How to complete this task: Whenever the word "click" turns up in a line of the data below, copy that line.

Material provided:
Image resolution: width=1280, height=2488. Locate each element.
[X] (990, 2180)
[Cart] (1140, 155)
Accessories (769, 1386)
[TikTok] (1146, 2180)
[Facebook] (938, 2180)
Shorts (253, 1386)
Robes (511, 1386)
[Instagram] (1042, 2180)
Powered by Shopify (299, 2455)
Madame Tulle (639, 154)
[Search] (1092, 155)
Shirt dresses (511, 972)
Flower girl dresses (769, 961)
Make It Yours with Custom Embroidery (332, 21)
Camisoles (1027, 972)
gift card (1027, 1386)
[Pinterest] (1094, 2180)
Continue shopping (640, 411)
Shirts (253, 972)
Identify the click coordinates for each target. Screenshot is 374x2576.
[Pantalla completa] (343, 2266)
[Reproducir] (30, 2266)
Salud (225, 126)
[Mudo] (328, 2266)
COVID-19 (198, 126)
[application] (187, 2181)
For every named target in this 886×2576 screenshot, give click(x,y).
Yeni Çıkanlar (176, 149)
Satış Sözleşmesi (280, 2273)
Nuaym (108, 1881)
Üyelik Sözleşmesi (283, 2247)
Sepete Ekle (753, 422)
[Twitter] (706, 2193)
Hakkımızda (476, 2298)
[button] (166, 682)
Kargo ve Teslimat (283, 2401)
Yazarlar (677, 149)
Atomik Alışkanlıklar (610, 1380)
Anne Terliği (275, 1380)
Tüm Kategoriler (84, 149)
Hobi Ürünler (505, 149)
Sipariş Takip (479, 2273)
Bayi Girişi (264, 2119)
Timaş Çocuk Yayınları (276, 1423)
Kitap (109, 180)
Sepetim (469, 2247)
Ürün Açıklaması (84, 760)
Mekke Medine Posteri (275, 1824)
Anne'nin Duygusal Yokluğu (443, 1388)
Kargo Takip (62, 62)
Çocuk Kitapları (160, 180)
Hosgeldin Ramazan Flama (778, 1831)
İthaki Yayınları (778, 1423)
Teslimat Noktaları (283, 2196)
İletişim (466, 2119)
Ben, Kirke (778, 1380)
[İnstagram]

Exercise output:
Identify the click coordinates for each target. Screenshot is 374x2576.
For every named target in this 886×2576 screenshot, give click(x,y).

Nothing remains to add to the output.